Jobs —
(A) According to the article on the ICC's jurisdiction over the Rohingya deportation below, on what date did Pre-Trial Chamber I invite Bangladesh to submit written observations?
(B) Continue the article below on Bangladesh's observations about the ICC's jurisdiction over the Rohingya deportation, starting after its last sentence.

Selected excerpt —

Bangladesh’s Observations on the ICC’s Territorial Jurisdiction over the Deportation of Rohingyas from Myanmar

Article 12(2) of the Rome Statute of the International Criminal Court (Rome Statute) states that the International Criminal Court (ICC) may exercise its jurisdiction if an alleged international crime has been committed on the territory of a State or by a national of a State which is a party to the Rome Statute or has explicitly accepted the Court’s jurisdiction over the alleged conduct.

Myanmar is not a party to the Rome Statute and it is unlikely that it will in the foreseeable future accept the Court’s jurisdiction over the situation in Rakhine. Therefore, ipso facto, the Court does not have jurisdiction to investigate and try the alleged crimes that may have been committed in the Rakhine. Now, in order for the Court to exercise jurisdiction over the situation in Rakhine the situation must be referred to the Prosecutor by the UN Security Council acting under Chapter VII of the Charter of the United Nations as per Article 13(b) of the Rome Statute. In recent times, even though, a majority of the Security Council has displayed considerable sympathy for the Rohingyas nonetheless there is a stalemate on the question of referral of the matter to the Court.

On 9 April 2018, in an attempt to work around the impasse in the Security Council and the fact that Myanmar is not a State party to the Rome Statute of the International Criminal Court (Rome Statute), the Prosecutor of the Court, as per Article 19(3) of the Rome Statute, submitted a Request to the President of the Pre-Trial Division for a ruling on whether it has jurisdiction over the alleged crime of deportation of the Rohingyas from Myanmar to Bangladesh since August 2017. Article 19(3) of the Rome Statute states that the Prosecutor may seek a ruling from the Court regarding a question of jurisdiction or admissibility and Article 7(1)(d) of the Rome Statute enunciates that deportation of a population is a ‘crime against humanity’.

In the Request, the Prosecution stated that ‘consistent and credible public reports’ indicate that since August 2017 more than 670,000 Rohingyas who were lawfully residing in Myanmar have been intentionally deported into Bangladesh. To that end, the Prosecutor has sought the Court’s opinion on the question of whether it has jurisdiction over the aforementioned alleged conduct. The Prosecution has argued that, even though the coercive acts that caused the deportation occurred on the territory of Myanmar the Court may nonetheless exercise jurisdiction over the alleged crime under article 12(2)(a) of the Rome Statute because an ‘essential element’ of the crime, i.e. the enforced crossing of an international border, occurred on the territory of Bangladesh; a State party to the Rome Statute.

Subsequently, on 7 May 2018, the Pre-Trial Chamber I of the Court issued a decision inviting Bangladesh to submit written observations, either publicly or confidentially, pursuant to Rule 103(1) of the Rules of Procedure and Evidence of the Court on the aforementioned Request by the Prosecutor.  Rule 103(1) of the Rules of Procedure and Evidence states that the Court may at any stage of the proceedings, if it considers it desirable for the proper determination of the case, invite or grant leave to a State, organization or person to submit, in writing or orally, any observation on any issue that it deems appropriate. The Court has sought Bangladesh’s observations on the following matters: (i) the circumstances surrounding the presence of the Rohingyas from Myanmar on the territory of Bangladesh; (ii) the prospect of the Court’s exercise of territorial jurisdiction over the alleged deportation of the Rohingyas; and (iii) any other matter that may assist the Court in issuing its decision on the Request.

Data excerpt —

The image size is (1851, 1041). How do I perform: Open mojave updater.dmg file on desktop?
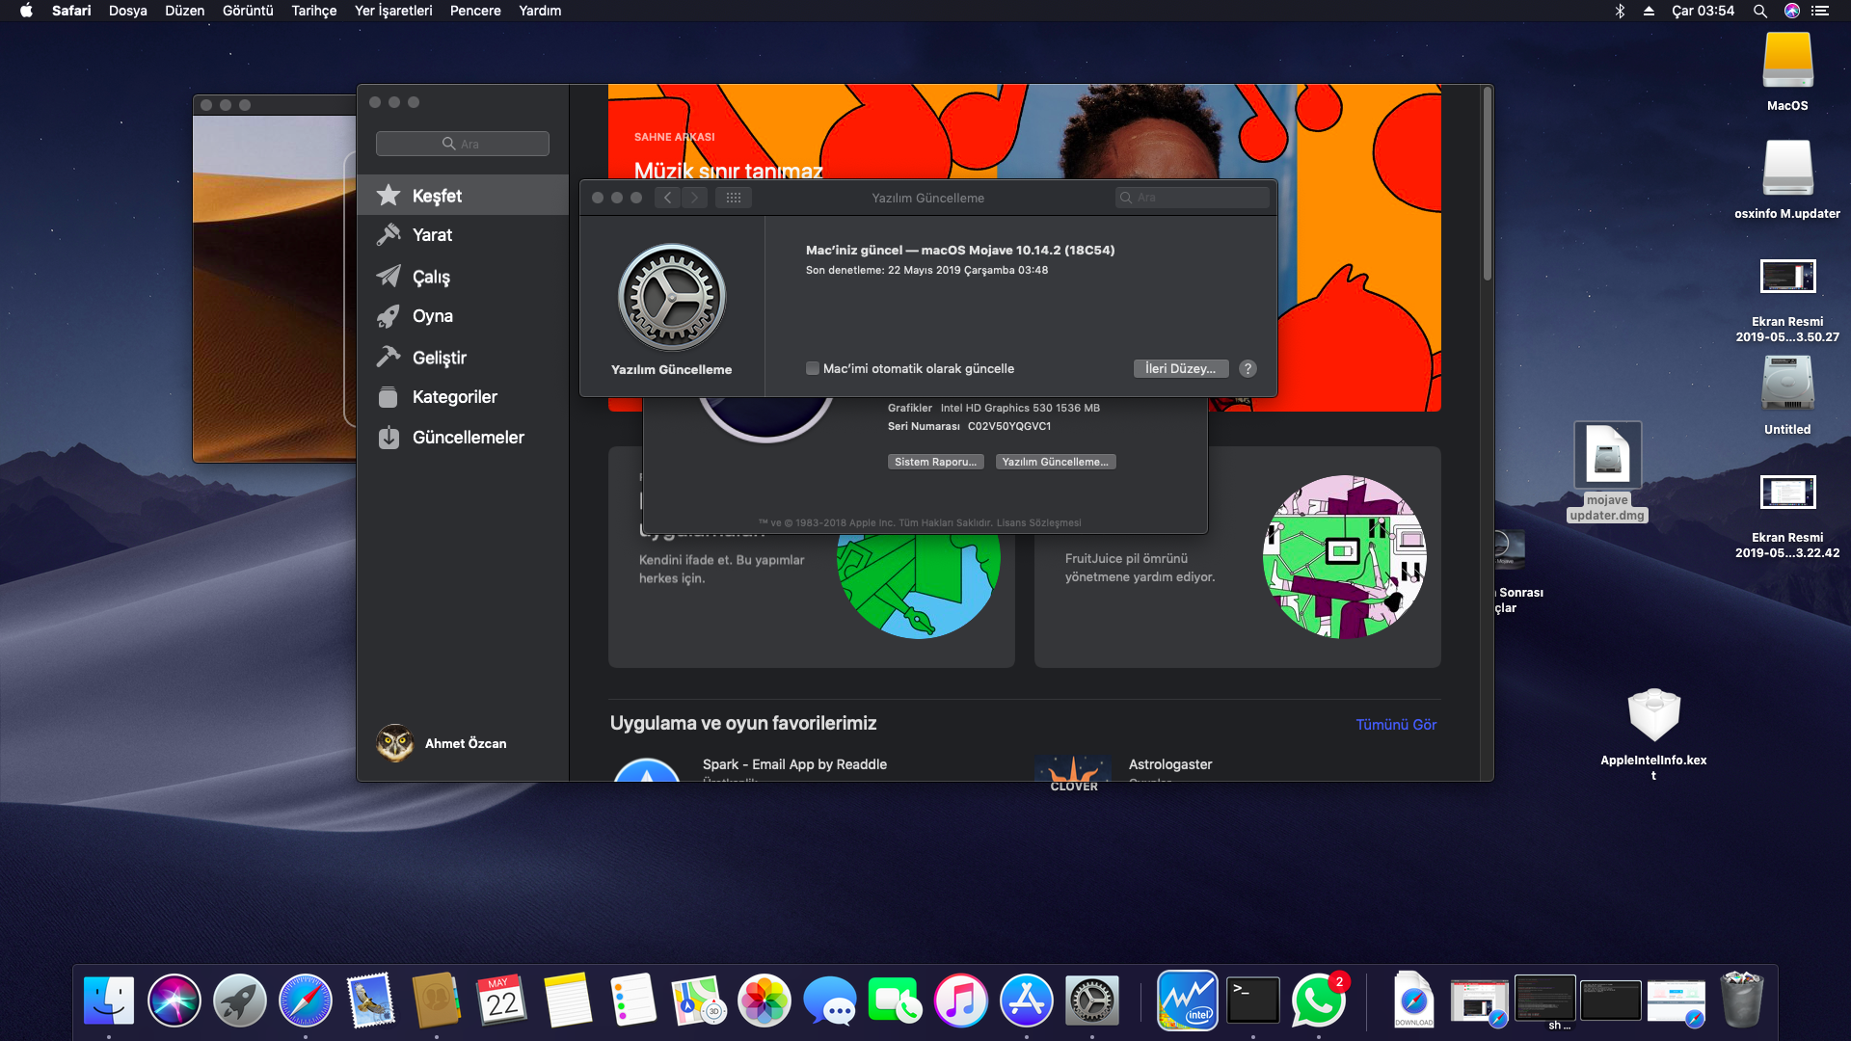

Written answers —
(A) 7 May 2018.

(B)
At the outset, it must be noted that such a Request by the Prosecutor for a ruling on jurisdiction is a first of its kind, and it also involves a contentious issue. Hence, the procedure followed by the Court in this instance and its final ruling on the matter will set a precedent for similar requests in the future, and by inviting observations from a State party the Court may be shaping an inclusive process with the aim of rendering a decision that is buttressed by a State party’s contributions. It must also be understood that the scope of the matter at hand is limited only to the crime of deportation of the Rohingyas. Therefore, neither the current proceedings at the Court nor Bangladesh’s observations will inquire into the crimes of genocide, murder, or sexual violence since they were allegedly committed only on the territory of Myanmar and is therefore beyond the jurisdiction of the Court exclusive of a referral by the Security Council. Therefore, an affirmative ruling by the Court would only mean that the Prosecutor would be able to investigate and charge Myanmar officials for only the crime of deportation.

Bangladesh’s observations should include significant legal analysis of the crime of deportation, territorial jurisdiction, and evidence to demonstrate that the Rohingyas were lawfully residing in Myanmar and were coerced into leaving Myanmar. The Prosecutor’s Request cited multiple reports by various credible sources including multiple UN agencies, and international organisations and NGOs all of which underlined the consistent and intentional acts of coercion that caused the Rohingyas to leave Myanmar. Hence, there is not much more substance that Bangladesh can add to the facts and evidence already listed in the cited reports. Nonetheless, Bangladesh should provide first-hand accounts of the victims, casualty statistics, relevant intelligence and reconnaissance information, and any other corroborative information that may help the Court to comprehend the relevant circumstances.

Essentially, the most contentious question before the Court is whether it has territorial jurisdiction when persons are deported from the territory of a State which is not a party to the Rome Statute directly into the territory of a State which is a party to the Rome Statute? Fundamentally, this is a legal question. The Prosecutor’s arguments on this question is an excellent exposition of the law and practice on deportation and territorial jurisdiction.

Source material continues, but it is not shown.